If, then, there was no question of lapse of time, or of the power of the court over its own judgments after the term at which they are rendered, and if this were a bill in chancery to set aside this judgment on the ground of mistake, it is clear that no relief could be granted, because of the negligence, carelessness, and inattention and laches of he plaintiffs, or of their attorney, in the matter.
Does the power of the court over its own judgment, exercised in a summary manner on motion, after the term at which it was rendered, extend beyond this?
In this country all courts have terms and vacations. The time of the commencement of every term, if there be half a dozen a year, is fixed by statute, and the end of it by the final adjournment of the court for that term. This is the case with regard to all the courts of the United States, and if there be exceptions in the State courts, they are unimportant. It is a general rule of the law that all the judgments, decrees, or other orders of the courts, however conclusive in their character, are under the control of the court which pronounces them during the term at which they are rendered or entered of record, and they may then be set aside, vacated, modified, or annulled by that court.
But it is a rule equally well established, that after the term has ended all final judgments and decrees of the court pass beyond its control, unless steps be taken during that term, by motion or otherwise, to set aside, modify, or correct them; and if errors exist, they can only be corrected by such proceeding by a writ of error or appeal as may be allowed in a court which, by law, can review the decision. So strongly has this principle been upheld by this court, that while realizing that there is no court which can review its decisions, it has invariably refused all applications for rehearing made after the adjournment of the court for the term at which the judgment was rendered. And this is placed upon the ground that the case has passed beyond the control of the court. Brooks v. Railroad Company, 102 U.S. 107; Public Schools v. Walker, 9 Wall. 603; Brown v. Aspden, 14 How. 25; Cameron v. McRoberts, 3 Wheat. 591; Sibbald v. United States, 12 Pet. 488; United States v. The Brig Glamorgan, 2 Curt. C. C. 236; Bradford v. Patterson, 1 A. K. Marsh. (Ky.) 464; Ballard v.

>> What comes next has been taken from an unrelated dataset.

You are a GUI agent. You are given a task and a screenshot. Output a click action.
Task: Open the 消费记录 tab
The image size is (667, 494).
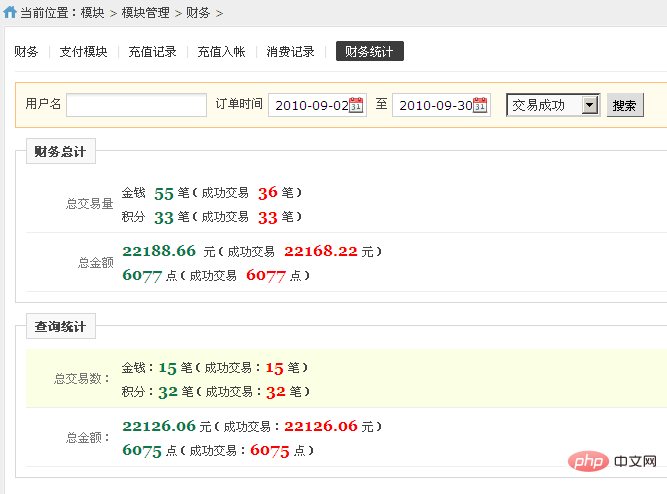tap(290, 51)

Davis, 3 J. J. Marsh. (Ky.) 656.
But to this general rule an exception has crept into practice in a large number of the State courts in a class of cases not well defined, and about which and about the limit of this exception these courts are much at variance. An attempt to reconcile them would be entirely futile. The exception, however, has its foundation in the English writ of error coram vobis, a writ which was allowed to bring before the same court in which the error was committed some matter of fact which had escaped attention, and which was material in the proceeding. These were limited generally to the facts that one of the parties to the judgment had died before it was rendered, or was an infant and no guardian had appeared or been appointed, or was a feme covert and the like, or error in the process through default of the clerk. See Archbold's Practice.
In Rolle's Abridgment, p. 749, it is said that if the error be in the judgment itself, a writ of error does not lie in the same, but in another and superior court.
In Pickett's Heirs v. Legerwood (7 Pet. 144), this court said that the same end sought by that writ is now in practice generally attained by motion, sustained, if the court require it, by affidavits; and it was added, this latter mode had so far superseded the former in the British practice, that Blackstone did not even notice the writ as a remedy.
It is quite clear upon the examination of many cases of the exercise of this writ of error coram vobis found in the reported cases in this country, and as defined in the case in this court above mentioned, and in England, that it does not reach to facts submitted to a jury, or found by a referree, or by the court sitting to try the issues; and therefore it does not include the present case.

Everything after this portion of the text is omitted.